CAD versus BIM is not a scheduled bout in mixed martial arts. It’s not a fight at all. A CAD (Computer Aided Design) compared to a BIM (Building Information Model) is like a college graduate compared to a PhD. You don’t get the advanced degree until you get the Bachelors’. Likewise, it takes longer to get the doctorate – and the BIM – but the results are worth it.

CAD models represent the physical measurements of the components of a building. And maybe a little more. If you add a tag to a component, e.g. SAE 304 stainless steel, you still have a CAD model, albeit a better one. But if you establish a full-fledged data base of information about the building and connect it to the CAD model, you’ve got a BIM. BIMs come in different types.

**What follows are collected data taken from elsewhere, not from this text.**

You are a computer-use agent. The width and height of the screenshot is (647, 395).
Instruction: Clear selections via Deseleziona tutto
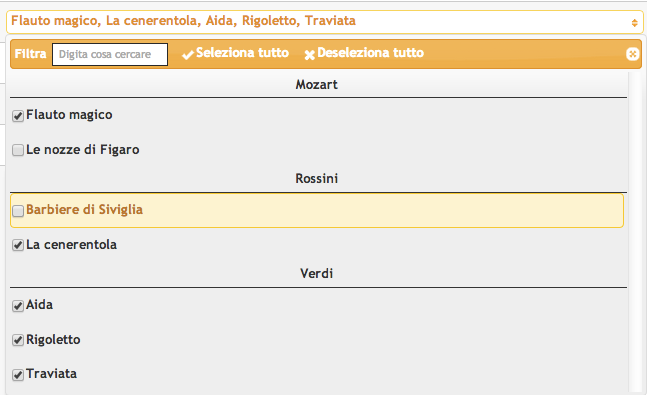[x=370, y=53]
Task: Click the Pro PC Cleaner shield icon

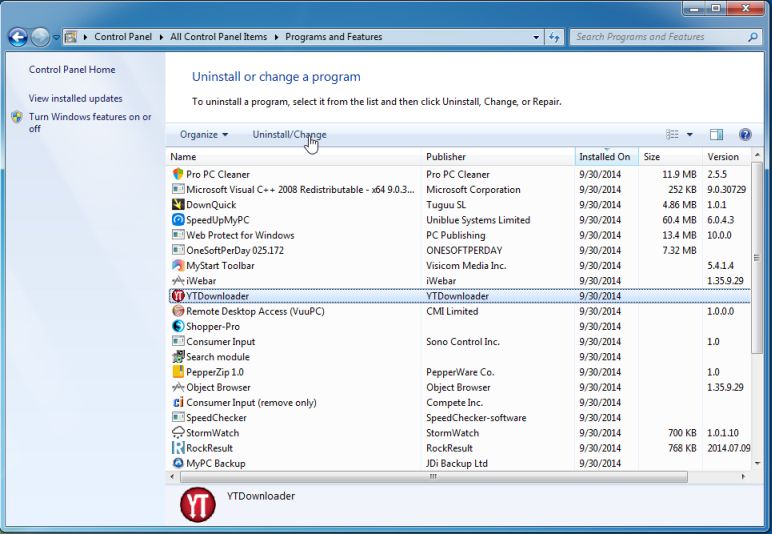Action: point(178,174)
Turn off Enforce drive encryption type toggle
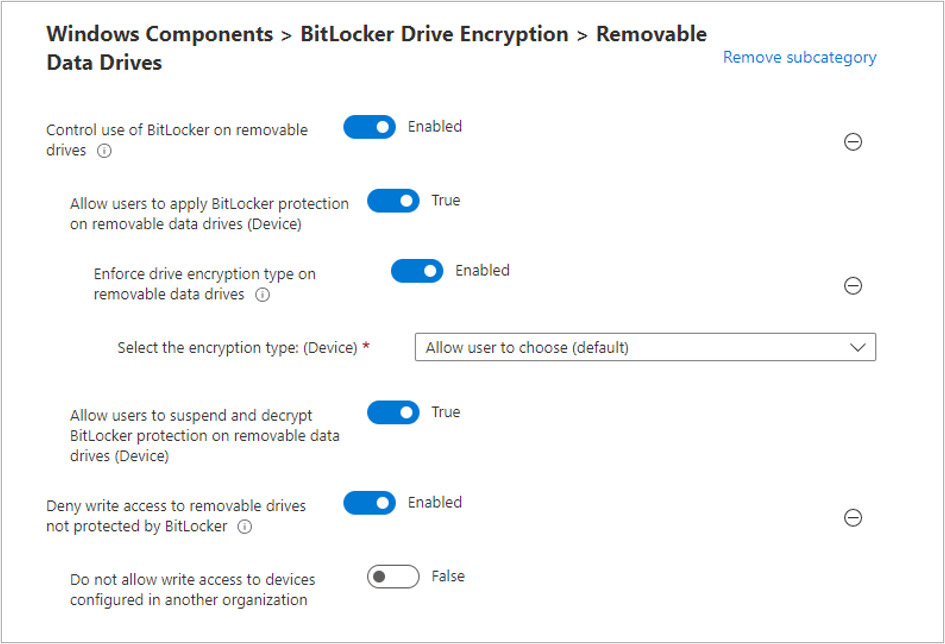This screenshot has height=644, width=945. (417, 271)
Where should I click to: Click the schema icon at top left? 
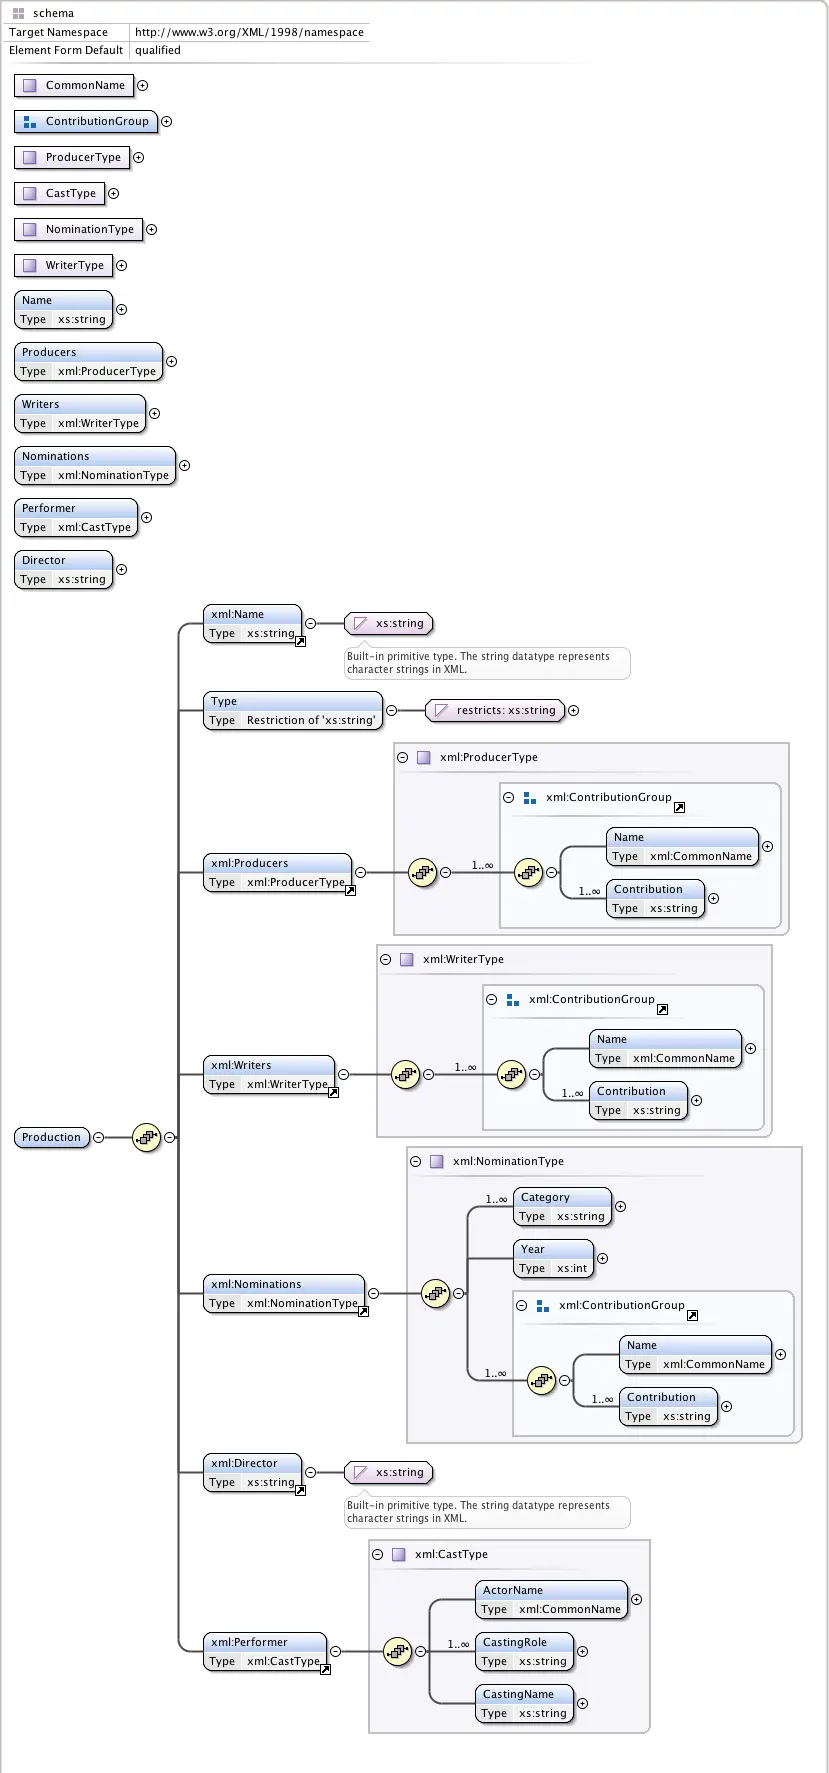coord(18,13)
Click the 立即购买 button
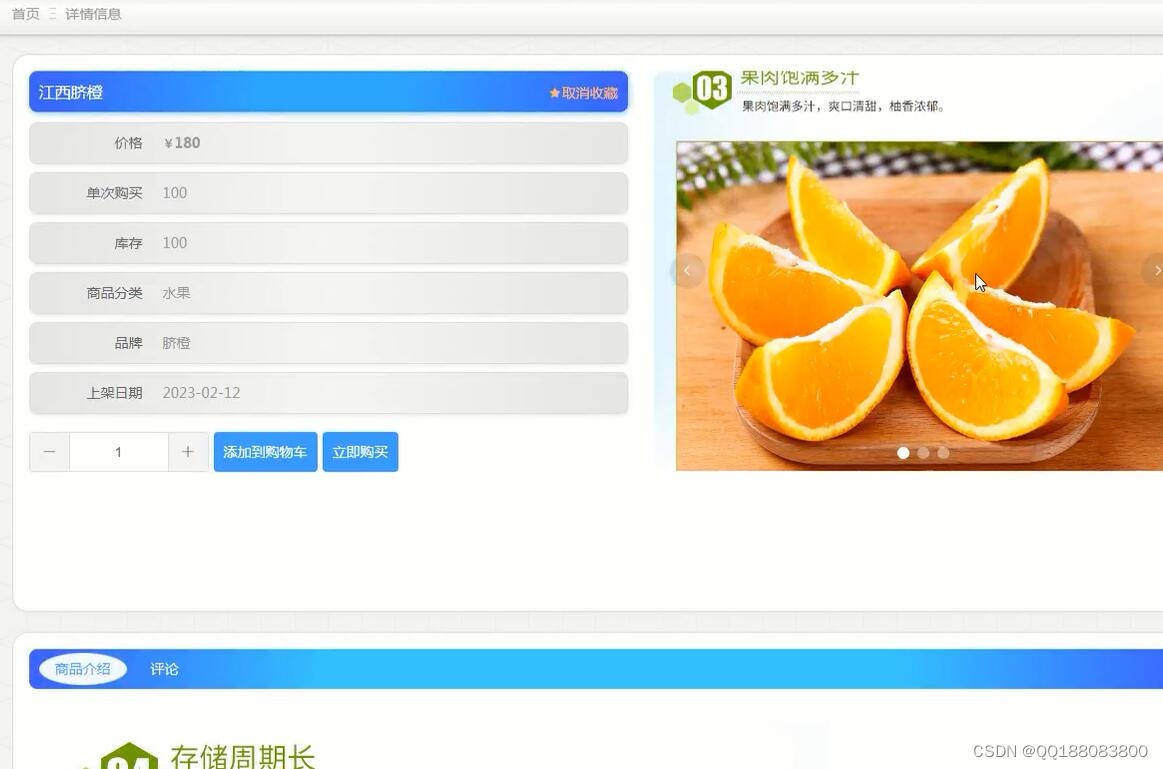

The BIM often contains information useful for each component in the building, e.g. maintenance manuals, manufacturers recommendations, specifications, links, et al. BIM also contains much more information, such as dynamic data from sensors, energy analyses, stress analyses, or light analyses. 

If a good BIM had been created during design for the Vdara hotel, the designers might have rethought the notion of constructing a reflective glass, parabolic shaped building, facing South in the desert of Nevada. Then they would not have scorched, roasted, and poached the guests in the pool and cost the owner millions.

The BIM also requires more sophisticated, powerful software than does the CAD. The CAD is most useful to designers, engineers, and constructors. The BIM becomes an even more powerful tool for Operations and Maintenance as well.